When building walls, a framework with studs is built. Horizontally, a top plate is mounted on the ceiling and on the floor a bottom plate. Vertical studs are then placed between these, usually with a mutual spacing of 450-600 mm. When the framework is mounted, wall panels are nailed or screwed to the framework. Thus, the distance between the studs is determined by the width of the wall panels to be fixed to the studs. Common materials in wall panels are gypsum, MDF (Medium Density Fibre), OSB (Orientated Strand Board), shavings and wood chips. Magnesium oxide, calcium silicate, fibre cement and fibre gypsum boards as well as various types of composite boards also exist.

When constructing walls in general and interior walls in particular, studs made from steel or wood are mainly used today. Wooden studs are usually homogeneous and square and work great for screwing or nailing wall panels. However, wooden studs are relatively heavy and tend to buckle during storage.

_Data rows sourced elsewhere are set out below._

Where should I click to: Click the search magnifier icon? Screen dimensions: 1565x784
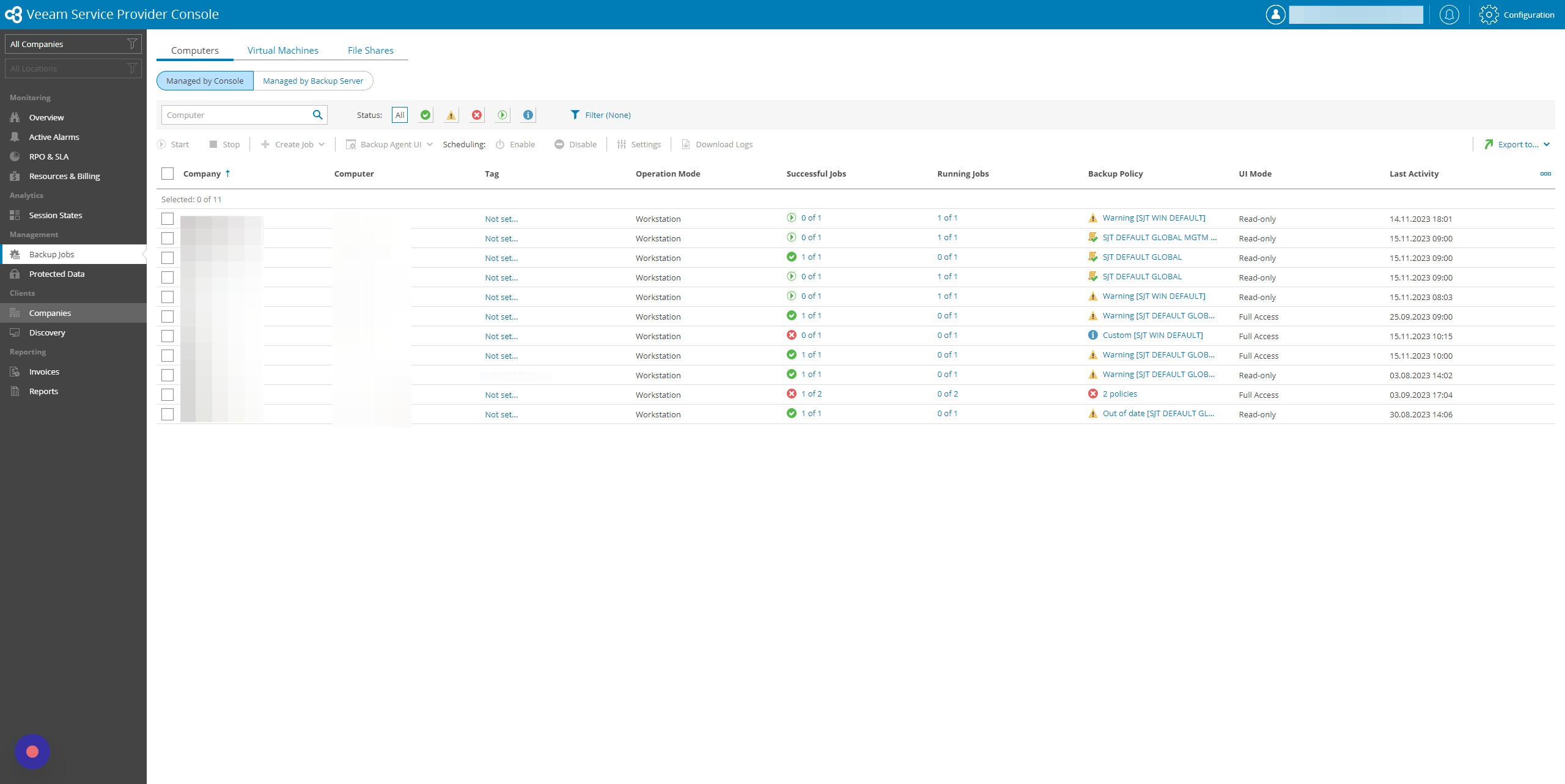317,115
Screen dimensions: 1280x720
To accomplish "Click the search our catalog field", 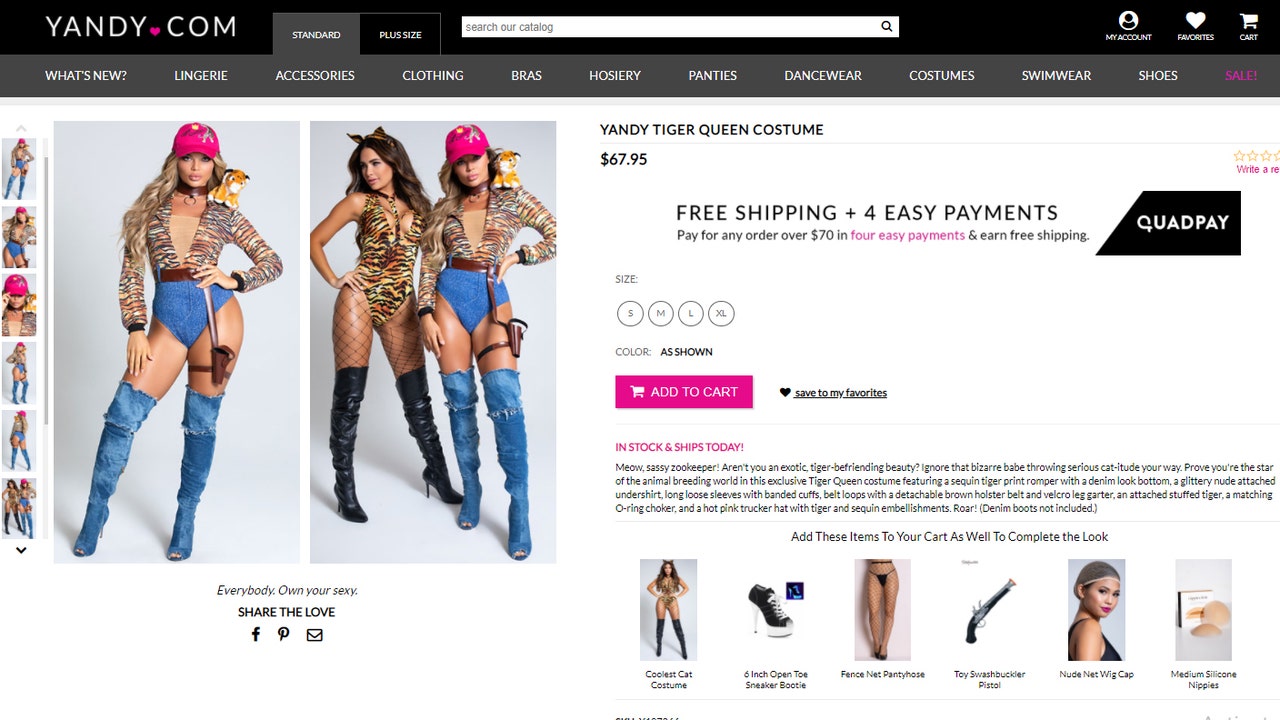I will tap(670, 27).
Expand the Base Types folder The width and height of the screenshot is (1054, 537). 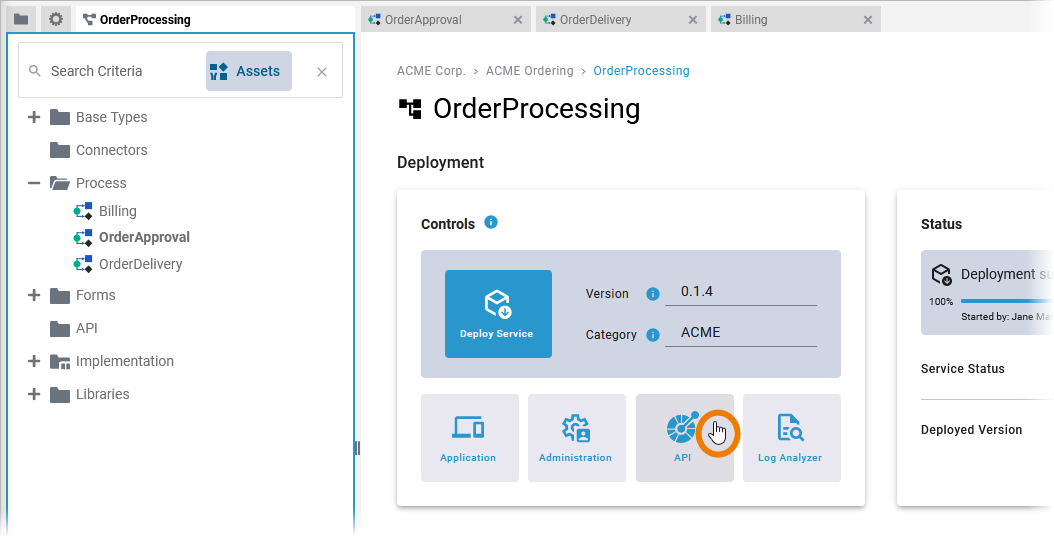click(x=34, y=117)
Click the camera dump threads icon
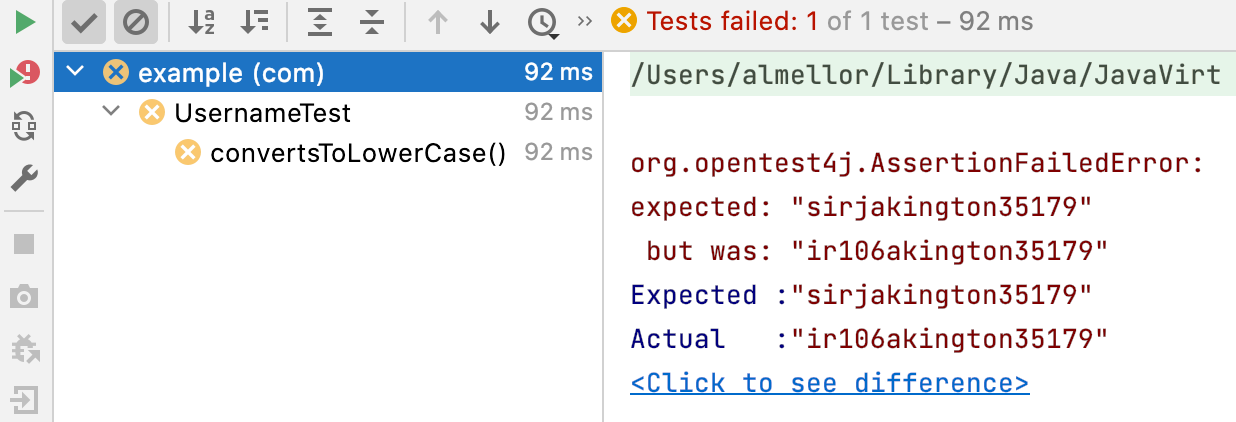This screenshot has height=422, width=1236. click(24, 297)
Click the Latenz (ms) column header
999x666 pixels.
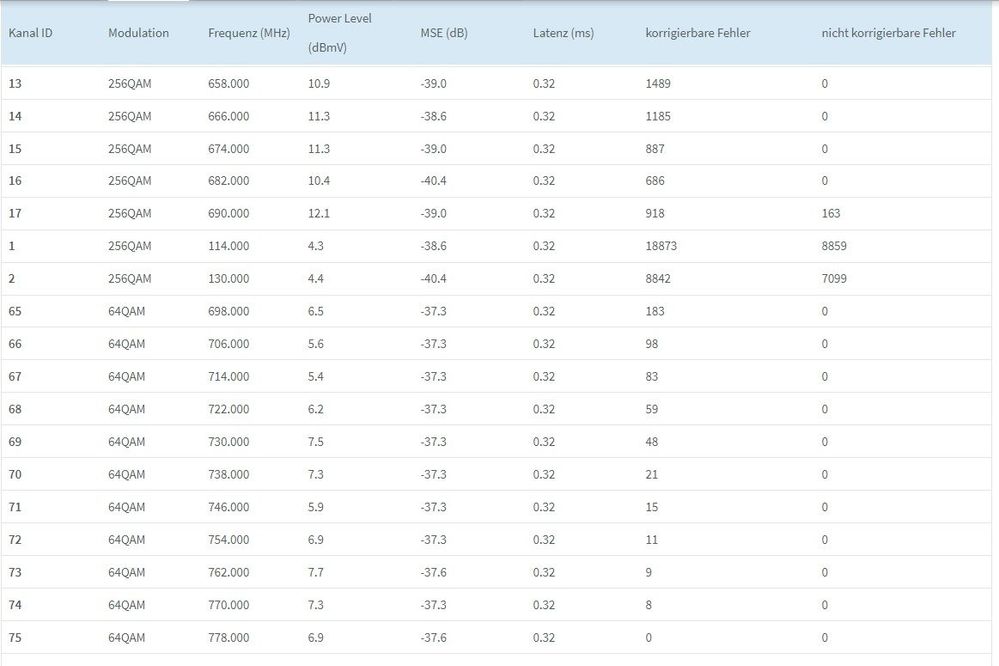coord(563,33)
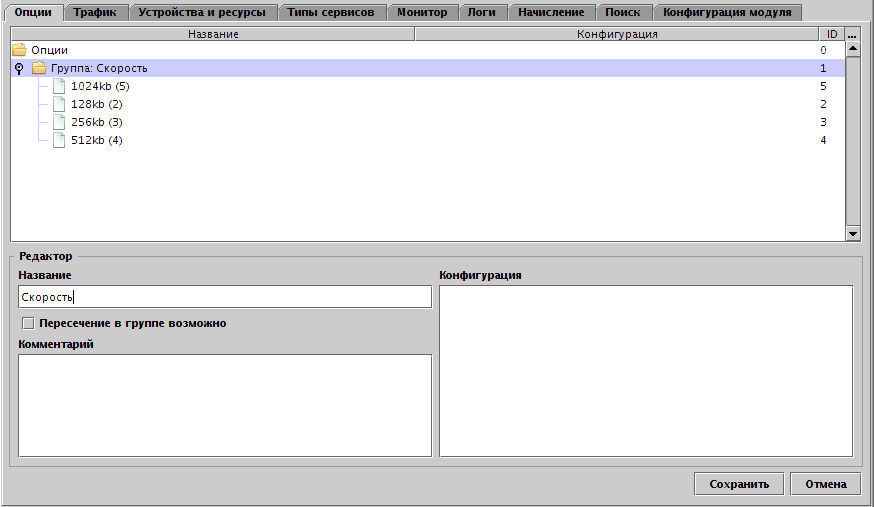The image size is (874, 507).
Task: Switch to the Трафик tab
Action: [x=95, y=12]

Steel studs are usually used in wall structures that are built using so-called lightweight framing construction technique. Typically, such a wall structure comprises a framework of metal profile studs forming a support or frame, which is then covered with sheet-shaped building boards. The framework includes horizontal studs that form top plates and bottom plates, which studs usually have a U-shaped cross section. Standing studs are mounted in the top and bottom plates with a predetermined mutual distance, on which plates and studs the building boards are then mounted.

Steel studs are usually made from steel sheets, which are cut and bent to obtain a desired profile. Typically, a steel stud comprises two parallel flange members, which are joined by a transverse web member extending substantially perpendicular to the flange members. The steel stud can thus obtain a substantially C-shaped cross-section. Steel studs are often made from steel sheets having a relatively small thickness. For example, it is common for steel studs to be made of steel sheets having a thickness within the range of 0.4-0.6 mm. The thin material thickness is important from a cost perspective, but also has great significance for the sound transmission in the wall. Thin steel provides better reduction of sound propagating through the wall, as a thin web portion provides less sound transmission between the flange portions than a thick web portion. Another advantage related to steel studs is that they can be "boxed" during transport and storage, i.e. placed in each other. In this way, the volume that the steel studs take up can be reduced, which is important from a storage perspective and considering costly and environmentally harmful transports. It is also of great importance in workplaces, where there is often a lack of storage space.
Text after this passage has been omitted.